“Os poderes do sete” foi o nome do samba-enredo que a Acadêmicos da Vila desenvolveu para o Carnaval deste ano.
A escola fechou os desfiles do Grupo Especial, na noite de domingo, 2. A comissão de frente simbolizou o pecado original e o carro abre-alas a criação e o poder da mão divina.
O primeiro casal de mestre-sala e porta-bandeira fez menção ao Cristal Sagrado. Já as baianas representaram as sete cores do arco-íris. Uma data representativa para o Brasil, o 7 de Setembro, foi lembrado na bateria da escola.
Nas primeiras alas, foram feitas menções aos sete elementos, sete anos de azar e de sorte e ao olho gordo.

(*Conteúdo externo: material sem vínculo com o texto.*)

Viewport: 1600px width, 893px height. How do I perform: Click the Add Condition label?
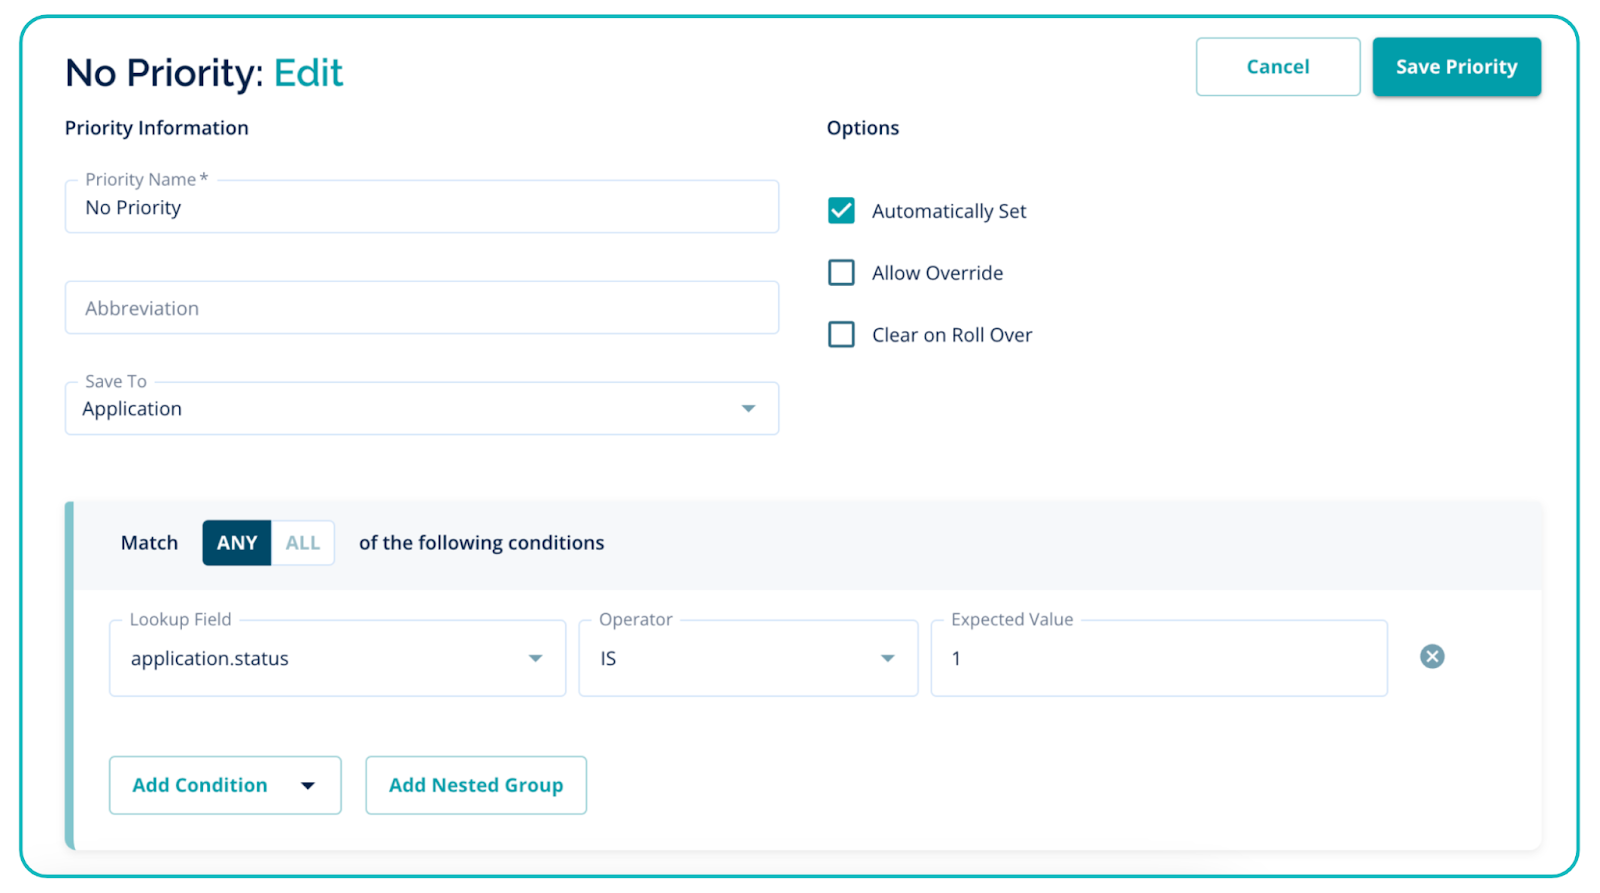200,786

O segundo casal de mestre-sala e porta-bandeira simbolizou a Bela e a Fera, uma história infantil. Na quinta ala, o número sete foi lembrado pelo poder da cura. Em seguida, veio a ala que representou a ciência e a magia.
Os sete mistérios da magia, filosofia e ciências foram simbolizados no segundo carro alegórico, que antecedeu a ala que homenageou o cinema, considerada a sétima arte.

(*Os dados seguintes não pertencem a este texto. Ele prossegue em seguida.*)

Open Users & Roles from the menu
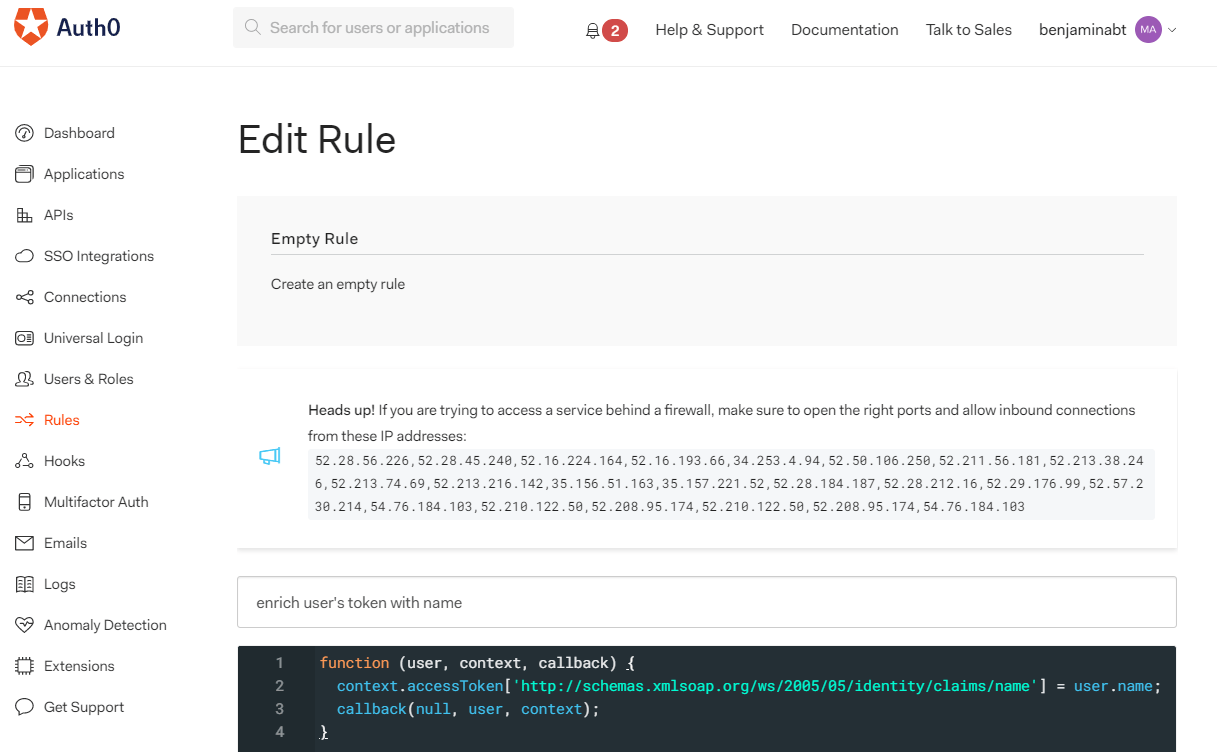 (x=90, y=378)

A oitava ala fez menção à morte, apontando que da vida nada se leva e que todos acabam indo parar debaixo de sete palmos de chão. As sete colinas da Cidade Poesia foram representadas na ala seguinte.

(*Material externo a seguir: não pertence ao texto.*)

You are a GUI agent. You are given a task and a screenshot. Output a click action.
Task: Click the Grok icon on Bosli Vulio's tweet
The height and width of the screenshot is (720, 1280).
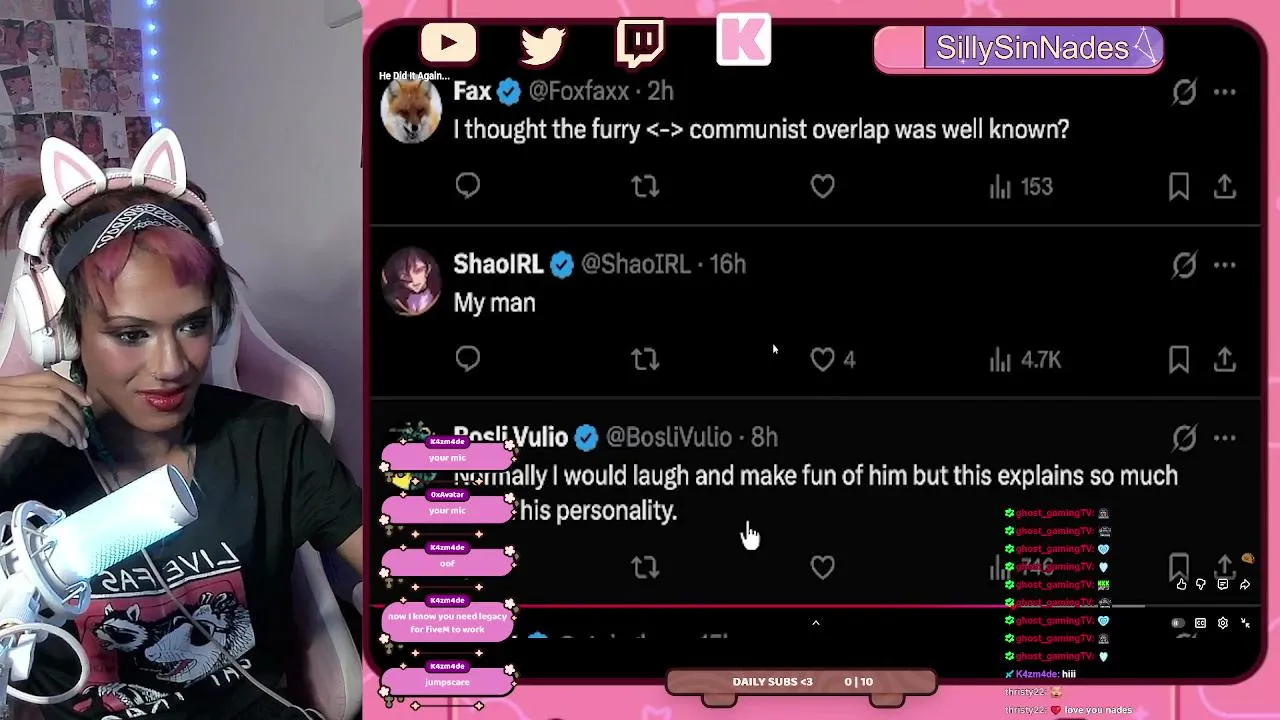tap(1184, 438)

O poder do sete no Carnaval foi evidenciado pelo terceiro casal de mestre-sala e porta-bandeira e a décima ala simbolizou os segredos que merecem ficar trancados a sete chaves.
O desfile da Acadêmicos da Vila foi encerrado com o carro alegóricos da multiplicação. Multiplicando 2 por 7, o resultado é o número de títulos que a agremiação conquistou no Carnaval bragantino. E, multiplicando 3 por 7, o resultado é o número de títulos que a Portela, madrinha da Vila, tem no Carnaval carioca.